MAKARYAnd when you're burnout, you're gonna do more sloppy medicine, expensive medicine, wasteful medicine and unnecessary care. We've got plastic surgeons now that when they sit for their board exam, they have to do report the billing codes for certain procedures. It's a part of getting your board certification to be a plastic surgeon is to memorize the billing codes.
ROBERTSLet's end on a positive note here. You say -- you point out in your book that there are some good stories, there are people who are really working hard to improve the system. Give us a good example of the hopeful side of this, reexamination that's coming from -- at least in part from younger docs wanting to practice their profession in a different way.
MAKARYYou know, I remember touring the Mayo Clinic, visiting a friend of mine and every few operating rooms there was this giant lounge with food and ice cream and desks and work areas and TVs and couches. And I said, oh, my gosh, you've got all these, you know, leisure rooms here to relax and work. It's almost as if doctors designed this place. And he said they did. And increasingly doctors are taking control of these areas of health care where they're just fed up. We've got this active surgeon who's head of the Cleveland Clinic saying, this is the way we're gonna do it, we're gonna pay everybody with a flat salary 'cause it's the right thing to do.

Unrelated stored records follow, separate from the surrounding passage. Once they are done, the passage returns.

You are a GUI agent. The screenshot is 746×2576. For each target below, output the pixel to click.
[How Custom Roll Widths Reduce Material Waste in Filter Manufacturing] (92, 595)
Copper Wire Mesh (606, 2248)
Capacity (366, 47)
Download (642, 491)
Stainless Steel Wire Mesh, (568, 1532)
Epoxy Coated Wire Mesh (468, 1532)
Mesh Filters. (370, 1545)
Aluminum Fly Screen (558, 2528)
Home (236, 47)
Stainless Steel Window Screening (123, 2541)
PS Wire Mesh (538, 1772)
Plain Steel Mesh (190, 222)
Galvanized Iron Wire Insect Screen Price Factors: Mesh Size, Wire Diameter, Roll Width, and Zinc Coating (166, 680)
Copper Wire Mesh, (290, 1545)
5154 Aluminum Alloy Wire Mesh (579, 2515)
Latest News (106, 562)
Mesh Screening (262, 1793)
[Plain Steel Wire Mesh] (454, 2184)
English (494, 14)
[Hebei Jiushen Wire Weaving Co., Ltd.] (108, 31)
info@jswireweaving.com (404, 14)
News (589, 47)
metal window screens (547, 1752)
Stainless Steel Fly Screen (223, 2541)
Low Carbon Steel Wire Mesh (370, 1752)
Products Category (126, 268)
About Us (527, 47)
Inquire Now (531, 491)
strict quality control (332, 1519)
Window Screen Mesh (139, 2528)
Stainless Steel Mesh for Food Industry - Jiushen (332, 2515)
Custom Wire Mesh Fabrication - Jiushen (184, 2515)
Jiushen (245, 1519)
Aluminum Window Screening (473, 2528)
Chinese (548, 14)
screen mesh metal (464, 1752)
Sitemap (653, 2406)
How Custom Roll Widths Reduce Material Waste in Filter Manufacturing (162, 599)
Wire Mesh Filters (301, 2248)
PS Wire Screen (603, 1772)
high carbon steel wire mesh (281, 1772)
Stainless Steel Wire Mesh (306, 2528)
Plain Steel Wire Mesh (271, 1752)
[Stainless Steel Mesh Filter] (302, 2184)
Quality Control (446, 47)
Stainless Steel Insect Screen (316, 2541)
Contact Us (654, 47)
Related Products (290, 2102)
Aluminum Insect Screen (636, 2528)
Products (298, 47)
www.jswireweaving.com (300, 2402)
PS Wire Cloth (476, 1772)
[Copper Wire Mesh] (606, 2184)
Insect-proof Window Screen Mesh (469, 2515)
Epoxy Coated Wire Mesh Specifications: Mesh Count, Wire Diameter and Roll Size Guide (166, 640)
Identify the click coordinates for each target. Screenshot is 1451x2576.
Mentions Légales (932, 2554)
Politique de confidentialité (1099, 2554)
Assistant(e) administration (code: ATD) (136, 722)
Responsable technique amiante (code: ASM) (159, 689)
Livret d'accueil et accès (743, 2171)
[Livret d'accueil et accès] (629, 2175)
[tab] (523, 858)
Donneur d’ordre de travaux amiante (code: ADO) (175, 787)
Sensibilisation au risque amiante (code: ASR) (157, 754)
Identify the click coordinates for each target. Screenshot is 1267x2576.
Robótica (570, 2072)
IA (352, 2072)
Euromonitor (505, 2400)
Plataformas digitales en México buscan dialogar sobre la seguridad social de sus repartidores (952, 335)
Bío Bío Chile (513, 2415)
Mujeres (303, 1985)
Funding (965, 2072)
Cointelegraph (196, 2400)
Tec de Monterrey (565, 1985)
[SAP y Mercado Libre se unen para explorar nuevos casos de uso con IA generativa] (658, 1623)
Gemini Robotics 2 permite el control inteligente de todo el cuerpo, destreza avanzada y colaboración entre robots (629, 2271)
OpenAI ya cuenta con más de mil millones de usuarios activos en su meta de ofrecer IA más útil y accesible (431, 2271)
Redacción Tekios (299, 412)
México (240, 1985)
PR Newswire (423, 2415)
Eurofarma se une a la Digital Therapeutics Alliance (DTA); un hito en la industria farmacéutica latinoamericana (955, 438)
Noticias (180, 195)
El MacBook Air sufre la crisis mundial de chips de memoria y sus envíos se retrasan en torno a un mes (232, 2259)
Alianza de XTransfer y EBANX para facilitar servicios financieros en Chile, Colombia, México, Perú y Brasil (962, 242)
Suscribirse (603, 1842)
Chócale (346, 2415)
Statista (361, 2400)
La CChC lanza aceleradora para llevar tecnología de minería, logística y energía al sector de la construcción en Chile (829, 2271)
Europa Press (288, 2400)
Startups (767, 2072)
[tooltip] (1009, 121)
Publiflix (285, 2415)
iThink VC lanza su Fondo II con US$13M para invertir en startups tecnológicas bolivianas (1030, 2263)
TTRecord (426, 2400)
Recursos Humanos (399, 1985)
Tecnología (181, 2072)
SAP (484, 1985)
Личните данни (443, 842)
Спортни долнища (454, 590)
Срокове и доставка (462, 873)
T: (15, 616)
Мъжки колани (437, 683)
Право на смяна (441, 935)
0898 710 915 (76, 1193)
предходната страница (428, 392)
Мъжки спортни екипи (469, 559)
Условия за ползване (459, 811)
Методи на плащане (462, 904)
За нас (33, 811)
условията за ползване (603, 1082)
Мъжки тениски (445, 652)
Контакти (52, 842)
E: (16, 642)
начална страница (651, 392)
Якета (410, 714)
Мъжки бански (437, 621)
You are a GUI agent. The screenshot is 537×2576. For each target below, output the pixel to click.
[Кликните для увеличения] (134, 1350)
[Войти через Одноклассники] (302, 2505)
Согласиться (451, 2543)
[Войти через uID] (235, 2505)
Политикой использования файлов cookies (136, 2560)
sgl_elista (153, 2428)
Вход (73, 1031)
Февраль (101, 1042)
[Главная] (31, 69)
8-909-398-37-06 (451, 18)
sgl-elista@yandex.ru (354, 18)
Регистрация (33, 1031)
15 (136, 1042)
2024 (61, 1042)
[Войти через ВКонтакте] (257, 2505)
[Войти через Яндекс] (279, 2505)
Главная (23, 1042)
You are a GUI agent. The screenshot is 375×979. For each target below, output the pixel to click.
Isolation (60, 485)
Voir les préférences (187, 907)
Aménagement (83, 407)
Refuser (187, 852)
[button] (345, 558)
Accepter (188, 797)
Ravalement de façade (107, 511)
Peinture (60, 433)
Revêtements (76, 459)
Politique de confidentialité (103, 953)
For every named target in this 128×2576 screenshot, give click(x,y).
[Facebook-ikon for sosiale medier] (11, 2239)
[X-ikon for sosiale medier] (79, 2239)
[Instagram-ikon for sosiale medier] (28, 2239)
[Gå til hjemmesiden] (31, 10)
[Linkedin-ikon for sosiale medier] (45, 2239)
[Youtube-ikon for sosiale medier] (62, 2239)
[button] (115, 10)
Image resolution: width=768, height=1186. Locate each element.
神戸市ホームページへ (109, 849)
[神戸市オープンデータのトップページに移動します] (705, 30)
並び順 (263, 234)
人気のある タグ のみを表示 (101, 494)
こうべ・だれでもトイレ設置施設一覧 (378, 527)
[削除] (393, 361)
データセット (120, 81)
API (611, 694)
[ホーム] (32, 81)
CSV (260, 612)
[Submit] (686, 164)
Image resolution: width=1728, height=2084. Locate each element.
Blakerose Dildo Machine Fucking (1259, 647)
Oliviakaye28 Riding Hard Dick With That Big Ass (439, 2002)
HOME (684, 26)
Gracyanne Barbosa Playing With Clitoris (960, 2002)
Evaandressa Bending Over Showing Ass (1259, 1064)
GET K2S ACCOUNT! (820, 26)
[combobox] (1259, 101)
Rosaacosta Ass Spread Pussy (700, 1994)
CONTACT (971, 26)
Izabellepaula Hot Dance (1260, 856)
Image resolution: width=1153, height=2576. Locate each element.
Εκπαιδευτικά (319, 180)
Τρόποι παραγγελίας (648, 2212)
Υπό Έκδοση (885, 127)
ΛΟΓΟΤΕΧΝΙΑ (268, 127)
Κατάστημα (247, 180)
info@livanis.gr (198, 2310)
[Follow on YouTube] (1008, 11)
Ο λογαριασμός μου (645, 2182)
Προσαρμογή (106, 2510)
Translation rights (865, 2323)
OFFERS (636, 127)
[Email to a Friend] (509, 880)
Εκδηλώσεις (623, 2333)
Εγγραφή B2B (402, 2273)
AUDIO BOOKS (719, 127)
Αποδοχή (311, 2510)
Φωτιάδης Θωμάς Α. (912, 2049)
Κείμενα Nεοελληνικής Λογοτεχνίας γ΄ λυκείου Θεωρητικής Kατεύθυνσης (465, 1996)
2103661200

MAKARYWe've got the Society of Thoracic Surgeons saying, we're gonna measure outcomes in a way that we believe appropriately accounts for everything. And we've partnered with Consumer Reports to make that information available to patients. And once patients start figuring out where all these things are, and different app companies learn how to extract it from all the corners on the web where they live, patients are really gonna start having great information.
ROBERTSGood way to end the conversation. Fascinating. With Marty Makary, he's a surgeon at Johns Hopkins. His new book "Unaccountable: What Hospitals Won't Tell You and How Transparency Can Revolutionize Health Care." Marty Makary, thanks so much for being with us on "The Diane Rehm Show." I'm Steve Roberts sitting in today for Diane. And thanks to all of you out there for your calls, your questions and being such a loyal audience. Have a good day.